Tra gli assegni attuali la metà è sotto i 500 euro al mese
ROMA Il lungo ciclo delle riforme previdenziali è finito; ma ora si pone, e si porrà sempre di più nei prossimi anni, il problema dell'adeguatezza delle pensioni dei giovani di oggi. La presentazione della relazione annuale dell'Inps, illustrata ieri dal presidente Antonio Mastrapasqua, coincide con il «giorno per il futuro» voluto dal governo proprio per diffondere la cultura previdenziale, anche tra gli studenti. Per sensibilizzare i giovani lavoratori non saranno però usate le simulazioni che proiettano il valore del trattamento futuro sulla base dei redditi attuali, perché secondo lo stesso Mastrapasqua sono «irrealistiche quando il tempo della pensione è ancora lontano». Il ministro del Lavoro Sacconi, intervenuto successivamente, ha spiegato che la famosa Busta arancione pensata per far conoscere a chi lavora l'importo dell'assegno futuro sarà realizzata solo in forma virtuale, elettronica (quindi non inviata a casa in versione cartacea). Anche a chi ha un'occupazione discontinua o flessibile, il presidente dell'Inps raccomanda di lavorare il più a lungo possibile, perché «le società con i lavoratori più anziani sono quelle che favoriscono l'accesso dei giovani».

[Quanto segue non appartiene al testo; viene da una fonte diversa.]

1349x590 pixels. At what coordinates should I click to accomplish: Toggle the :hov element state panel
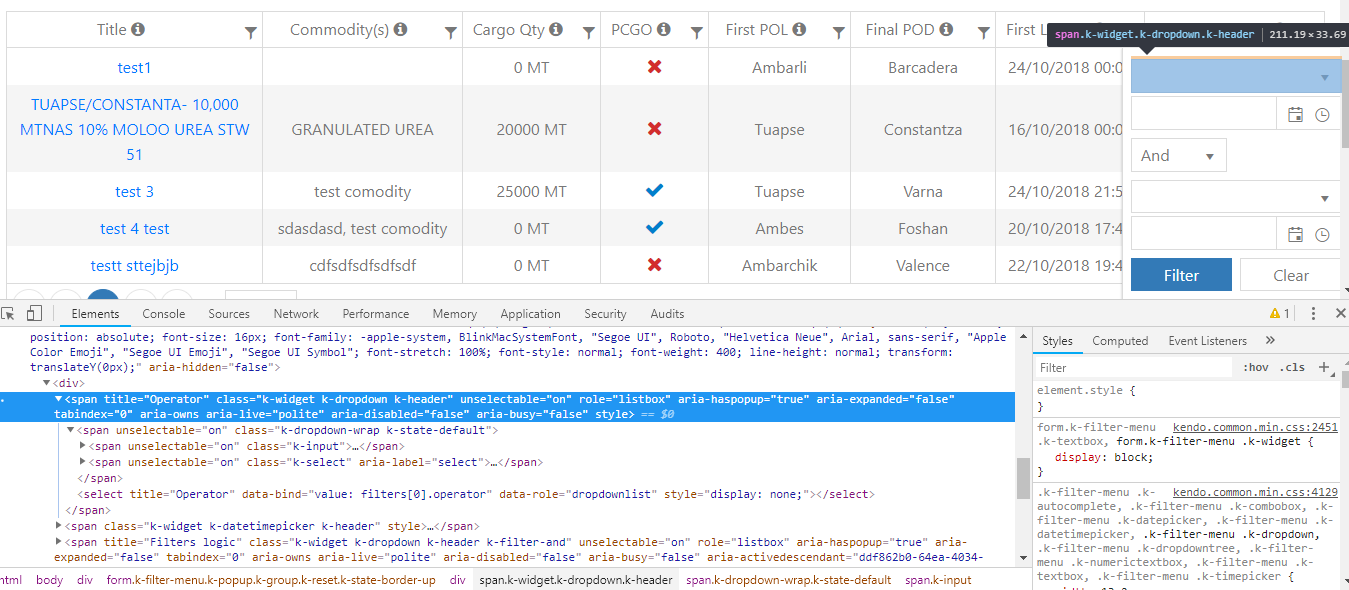[1255, 367]
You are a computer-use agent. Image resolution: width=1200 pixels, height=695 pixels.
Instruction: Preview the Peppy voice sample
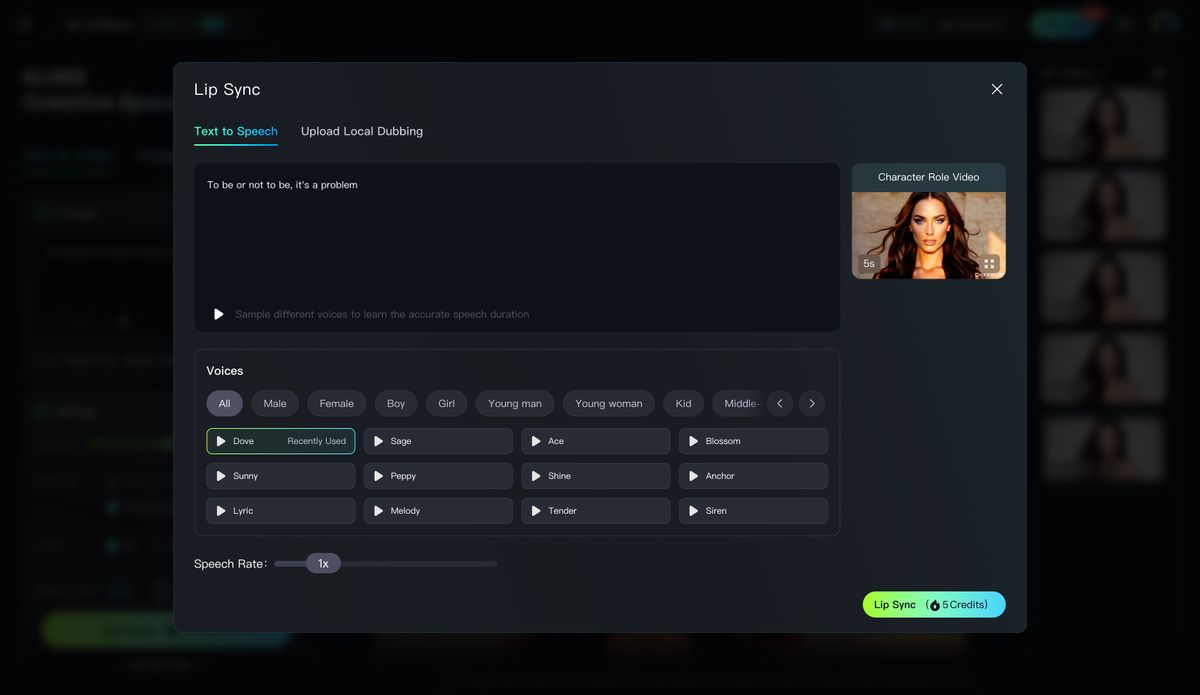click(x=379, y=476)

Dunque non ci sono indicazioni quantitative sui futuri importi; nel rapporto viene riepilogato lo scenario normativo disegnato dalle varie riforme, ed in particolare da quella approvata lo scorso anno che secondo Sacconi e Mastrapasqua dovrebbe essere l'ultima. A partire dal 2015 il momento in cui si può lasciare il lavoro sarà legato alla speranza di vita rilevata dall'Istat (è previsto che questa cresca di oltre due anni da qui al 2030).
I numeri di cui l'Inps dispone invece in forma dettagliata sono quelli relativi alle pensioni attualmente pagate dall'istituto: in tutto circa 16 milioni, distribuite tra 13,8 milioni di pensionati, perché alcuni di loro hanno più di un trattamento. Questo dato va tenuto presente quando si esaminano numeri e percentuali contenuti nel rapporto, relativi agli importi delle pensioni. Importi che nel 2010 come negli anni precedenti risultano concentrati in una fascia bassa: il 50,8 per cento dei trattamenti è al di sotto dei 500 euro al mese, un altro 28,2 tra 500 e 1000, mentre solo il 9,9 è oltre i 1.500 euro.
Sono numeri che riflettono la storia lavorativa e sociale del nostro Paese, ed infatti risultano molto differenziati tra i due sessi. Per le donne la percentuale degli importi inferiori ai 500 euro tocca il 61,3 per cento, mentre tra gli uomini è del 36 per cento. Dall'altra parte dello spettro, per i maschi l'incidenza degli importi superiori ai 1500 euro mensili è del 20,2 per cento, contro il 2,6 delle femmine.
L'altra faccia della previdenza sono le pensioni integrative. Ieri è stata presentata anche la relazione annuale della Covip. Nel 2010 il rendimento medio dei fondi pensione negoziali (o chiusi), quelli che nascono da accordi tra le parti sociali nelle varie categorie, è stato del 3 per cento, superiore a quello garantito dal Tfr (2,6). È andata ancora meglio per i fondi aperti offerti dalle banche, con un rendimento del 4,2 per cento. Per l'adeguatezza futura delle pensioni, ha ricordato il presidente della Covip Finocchiaro, è indispensabile «il ritorno a tassi di crescita soddisfacenti».